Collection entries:
* * * *
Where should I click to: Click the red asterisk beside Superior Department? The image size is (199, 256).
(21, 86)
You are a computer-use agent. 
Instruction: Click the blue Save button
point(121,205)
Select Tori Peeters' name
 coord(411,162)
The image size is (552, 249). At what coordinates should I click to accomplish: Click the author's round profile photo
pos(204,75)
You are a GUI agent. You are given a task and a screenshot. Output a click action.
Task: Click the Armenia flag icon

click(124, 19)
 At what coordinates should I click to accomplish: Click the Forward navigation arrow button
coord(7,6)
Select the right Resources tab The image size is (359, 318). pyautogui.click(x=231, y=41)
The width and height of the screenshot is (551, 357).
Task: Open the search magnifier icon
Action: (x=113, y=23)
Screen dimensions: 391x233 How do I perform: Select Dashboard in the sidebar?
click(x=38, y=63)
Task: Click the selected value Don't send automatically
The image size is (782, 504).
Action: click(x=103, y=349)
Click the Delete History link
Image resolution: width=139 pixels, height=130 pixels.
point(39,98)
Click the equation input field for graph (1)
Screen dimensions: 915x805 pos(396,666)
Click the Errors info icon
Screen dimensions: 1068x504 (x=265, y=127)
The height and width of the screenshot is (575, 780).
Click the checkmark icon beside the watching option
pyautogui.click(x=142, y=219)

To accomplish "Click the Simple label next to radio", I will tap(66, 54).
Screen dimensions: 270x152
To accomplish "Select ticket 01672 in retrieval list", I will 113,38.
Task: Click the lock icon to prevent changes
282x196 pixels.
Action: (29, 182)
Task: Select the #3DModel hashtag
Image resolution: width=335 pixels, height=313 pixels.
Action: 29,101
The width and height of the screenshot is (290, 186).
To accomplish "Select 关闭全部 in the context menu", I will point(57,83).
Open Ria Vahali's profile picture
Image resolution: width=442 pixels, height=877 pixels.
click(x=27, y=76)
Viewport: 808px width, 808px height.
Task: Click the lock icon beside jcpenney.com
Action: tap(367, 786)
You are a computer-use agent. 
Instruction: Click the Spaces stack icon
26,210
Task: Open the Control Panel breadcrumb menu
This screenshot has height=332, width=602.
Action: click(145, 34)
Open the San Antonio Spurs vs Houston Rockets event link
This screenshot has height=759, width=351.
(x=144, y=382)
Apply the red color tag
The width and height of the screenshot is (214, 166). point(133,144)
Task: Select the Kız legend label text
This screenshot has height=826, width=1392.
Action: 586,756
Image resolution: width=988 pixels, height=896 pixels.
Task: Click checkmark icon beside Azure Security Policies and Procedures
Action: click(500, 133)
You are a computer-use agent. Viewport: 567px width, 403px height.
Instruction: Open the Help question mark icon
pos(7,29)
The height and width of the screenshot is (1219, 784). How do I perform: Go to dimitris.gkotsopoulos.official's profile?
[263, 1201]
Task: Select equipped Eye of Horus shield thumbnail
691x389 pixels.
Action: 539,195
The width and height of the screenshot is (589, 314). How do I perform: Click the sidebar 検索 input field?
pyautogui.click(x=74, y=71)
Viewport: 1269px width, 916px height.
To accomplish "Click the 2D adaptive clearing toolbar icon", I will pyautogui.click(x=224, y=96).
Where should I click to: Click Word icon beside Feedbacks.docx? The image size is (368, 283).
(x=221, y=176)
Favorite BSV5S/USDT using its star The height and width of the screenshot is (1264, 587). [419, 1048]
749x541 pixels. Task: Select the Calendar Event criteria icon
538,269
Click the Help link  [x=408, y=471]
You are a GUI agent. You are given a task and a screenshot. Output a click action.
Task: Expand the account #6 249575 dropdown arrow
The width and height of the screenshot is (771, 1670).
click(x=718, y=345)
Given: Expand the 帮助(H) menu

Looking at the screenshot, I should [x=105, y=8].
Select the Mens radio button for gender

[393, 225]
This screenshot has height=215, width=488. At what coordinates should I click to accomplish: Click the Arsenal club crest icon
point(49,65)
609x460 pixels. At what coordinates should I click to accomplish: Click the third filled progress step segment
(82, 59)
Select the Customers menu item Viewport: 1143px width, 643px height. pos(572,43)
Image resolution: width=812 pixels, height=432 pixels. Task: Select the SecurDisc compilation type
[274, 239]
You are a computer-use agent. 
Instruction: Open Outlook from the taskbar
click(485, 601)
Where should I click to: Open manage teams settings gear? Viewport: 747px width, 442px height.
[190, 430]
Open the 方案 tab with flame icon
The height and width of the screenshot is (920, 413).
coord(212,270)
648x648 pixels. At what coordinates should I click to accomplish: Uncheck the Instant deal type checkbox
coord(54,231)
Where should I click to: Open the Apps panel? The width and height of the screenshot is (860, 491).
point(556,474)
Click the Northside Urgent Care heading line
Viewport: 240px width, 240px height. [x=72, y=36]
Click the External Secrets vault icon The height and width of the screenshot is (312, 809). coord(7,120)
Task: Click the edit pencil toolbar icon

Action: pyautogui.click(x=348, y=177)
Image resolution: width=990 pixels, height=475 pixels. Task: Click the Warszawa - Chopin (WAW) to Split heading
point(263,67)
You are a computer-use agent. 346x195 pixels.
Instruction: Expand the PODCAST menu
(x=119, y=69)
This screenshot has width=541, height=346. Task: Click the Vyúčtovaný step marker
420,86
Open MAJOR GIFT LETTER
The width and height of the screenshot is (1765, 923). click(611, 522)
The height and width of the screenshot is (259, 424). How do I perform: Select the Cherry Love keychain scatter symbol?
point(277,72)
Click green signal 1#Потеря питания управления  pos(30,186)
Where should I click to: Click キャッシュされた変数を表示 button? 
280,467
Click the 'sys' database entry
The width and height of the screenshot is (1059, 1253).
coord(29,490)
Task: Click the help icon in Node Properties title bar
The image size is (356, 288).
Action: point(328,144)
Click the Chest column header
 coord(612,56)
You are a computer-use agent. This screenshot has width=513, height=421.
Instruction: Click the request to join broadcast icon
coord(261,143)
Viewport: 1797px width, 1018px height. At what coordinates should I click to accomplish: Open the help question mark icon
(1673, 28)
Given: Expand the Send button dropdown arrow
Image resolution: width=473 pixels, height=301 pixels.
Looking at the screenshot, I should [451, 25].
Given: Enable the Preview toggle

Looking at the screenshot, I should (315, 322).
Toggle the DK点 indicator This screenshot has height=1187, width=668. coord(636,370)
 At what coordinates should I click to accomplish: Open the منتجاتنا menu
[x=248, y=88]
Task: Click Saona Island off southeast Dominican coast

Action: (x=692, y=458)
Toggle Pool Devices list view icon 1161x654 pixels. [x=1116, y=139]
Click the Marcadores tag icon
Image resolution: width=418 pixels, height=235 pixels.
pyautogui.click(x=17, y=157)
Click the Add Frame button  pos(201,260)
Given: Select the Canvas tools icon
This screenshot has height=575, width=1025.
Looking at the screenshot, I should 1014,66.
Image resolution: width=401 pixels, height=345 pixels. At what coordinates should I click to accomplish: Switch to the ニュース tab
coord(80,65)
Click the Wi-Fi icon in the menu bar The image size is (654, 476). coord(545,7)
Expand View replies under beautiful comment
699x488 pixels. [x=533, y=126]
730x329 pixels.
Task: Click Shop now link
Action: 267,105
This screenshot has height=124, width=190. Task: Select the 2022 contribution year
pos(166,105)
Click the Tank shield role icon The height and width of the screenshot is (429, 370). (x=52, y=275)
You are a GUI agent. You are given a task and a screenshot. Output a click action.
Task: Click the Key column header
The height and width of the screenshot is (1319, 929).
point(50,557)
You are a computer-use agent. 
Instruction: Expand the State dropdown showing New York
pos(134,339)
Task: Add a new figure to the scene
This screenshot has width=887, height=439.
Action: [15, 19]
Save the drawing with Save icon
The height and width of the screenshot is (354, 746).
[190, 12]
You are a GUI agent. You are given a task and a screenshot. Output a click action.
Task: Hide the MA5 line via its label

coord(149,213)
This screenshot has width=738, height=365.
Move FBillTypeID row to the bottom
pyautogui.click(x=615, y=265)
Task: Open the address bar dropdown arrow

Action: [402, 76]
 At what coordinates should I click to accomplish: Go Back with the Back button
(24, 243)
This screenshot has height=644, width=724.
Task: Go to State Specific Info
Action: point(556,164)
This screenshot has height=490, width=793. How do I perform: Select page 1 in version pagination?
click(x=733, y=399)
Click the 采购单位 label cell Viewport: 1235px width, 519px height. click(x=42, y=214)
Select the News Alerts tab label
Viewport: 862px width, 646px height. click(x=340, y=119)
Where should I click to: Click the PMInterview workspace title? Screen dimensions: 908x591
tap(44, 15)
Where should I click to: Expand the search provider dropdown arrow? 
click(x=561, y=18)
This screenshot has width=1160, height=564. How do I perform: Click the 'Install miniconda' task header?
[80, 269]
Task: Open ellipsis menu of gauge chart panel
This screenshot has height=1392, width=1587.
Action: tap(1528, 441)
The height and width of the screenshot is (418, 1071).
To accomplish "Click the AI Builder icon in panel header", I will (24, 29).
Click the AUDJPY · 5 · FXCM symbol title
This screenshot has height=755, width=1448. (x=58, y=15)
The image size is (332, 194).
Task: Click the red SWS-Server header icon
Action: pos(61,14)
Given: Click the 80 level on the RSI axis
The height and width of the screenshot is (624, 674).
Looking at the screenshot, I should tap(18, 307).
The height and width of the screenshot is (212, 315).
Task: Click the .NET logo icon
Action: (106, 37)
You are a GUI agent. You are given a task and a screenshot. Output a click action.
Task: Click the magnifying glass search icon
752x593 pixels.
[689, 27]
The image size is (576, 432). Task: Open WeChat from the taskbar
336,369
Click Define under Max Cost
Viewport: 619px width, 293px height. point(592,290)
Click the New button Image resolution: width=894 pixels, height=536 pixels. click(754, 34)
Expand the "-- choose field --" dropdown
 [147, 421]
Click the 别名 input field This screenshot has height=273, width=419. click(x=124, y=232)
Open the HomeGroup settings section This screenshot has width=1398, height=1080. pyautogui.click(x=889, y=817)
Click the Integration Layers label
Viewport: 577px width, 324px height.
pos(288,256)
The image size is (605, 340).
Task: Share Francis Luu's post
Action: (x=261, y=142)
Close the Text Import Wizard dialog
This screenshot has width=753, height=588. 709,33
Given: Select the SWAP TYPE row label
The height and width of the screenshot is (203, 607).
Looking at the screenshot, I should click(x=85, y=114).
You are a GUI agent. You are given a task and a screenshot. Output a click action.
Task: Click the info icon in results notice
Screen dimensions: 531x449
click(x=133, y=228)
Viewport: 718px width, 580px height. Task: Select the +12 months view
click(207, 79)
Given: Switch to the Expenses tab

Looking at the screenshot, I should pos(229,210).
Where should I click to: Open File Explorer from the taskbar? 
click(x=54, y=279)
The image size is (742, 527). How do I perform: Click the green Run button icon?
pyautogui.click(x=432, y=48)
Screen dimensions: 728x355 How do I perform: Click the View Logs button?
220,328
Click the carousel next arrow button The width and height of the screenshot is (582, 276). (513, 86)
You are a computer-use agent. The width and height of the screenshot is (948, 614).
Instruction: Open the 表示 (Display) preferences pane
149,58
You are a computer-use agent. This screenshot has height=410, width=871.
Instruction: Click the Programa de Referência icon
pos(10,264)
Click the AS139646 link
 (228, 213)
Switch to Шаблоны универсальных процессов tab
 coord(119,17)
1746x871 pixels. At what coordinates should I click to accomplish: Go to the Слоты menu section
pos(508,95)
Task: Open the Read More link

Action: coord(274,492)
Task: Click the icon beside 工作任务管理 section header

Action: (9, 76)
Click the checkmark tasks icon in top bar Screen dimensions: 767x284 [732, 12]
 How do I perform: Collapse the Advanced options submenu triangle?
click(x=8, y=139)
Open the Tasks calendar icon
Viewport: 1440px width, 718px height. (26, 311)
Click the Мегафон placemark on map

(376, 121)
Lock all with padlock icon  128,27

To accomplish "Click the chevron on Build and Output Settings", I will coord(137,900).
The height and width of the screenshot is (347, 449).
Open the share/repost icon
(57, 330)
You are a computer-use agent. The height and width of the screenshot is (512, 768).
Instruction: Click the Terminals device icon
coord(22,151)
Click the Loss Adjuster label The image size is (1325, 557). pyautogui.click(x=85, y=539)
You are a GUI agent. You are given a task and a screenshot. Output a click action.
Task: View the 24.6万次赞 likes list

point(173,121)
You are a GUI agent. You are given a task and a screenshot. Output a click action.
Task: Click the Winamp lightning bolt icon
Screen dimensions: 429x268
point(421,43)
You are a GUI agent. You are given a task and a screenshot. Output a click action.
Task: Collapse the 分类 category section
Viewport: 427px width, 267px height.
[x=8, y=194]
* * * *
_WHAT THE EXERCISE ASKS_. Identify the lines in the entries above that contain "computer", then copy them out.

_RESULT FOR THIS TASK_.
You are a computer-use agent. 
You are a computer-use agent. 
You are a computer-use agent. Viewport: 567px width, 403px height.
You are a computer-use agent. 
You are a computer-use agent. 346x195 pixels.
You are a computer-use agent. This screenshot has width=513, height=421.
You are a computer-use agent. 
You are a computer-use agent. The width and height of the screenshot is (948, 614).
You are a computer-use agent. This screenshot has height=410, width=871.
You are a computer-use agent. The height and width of the screenshot is (512, 768).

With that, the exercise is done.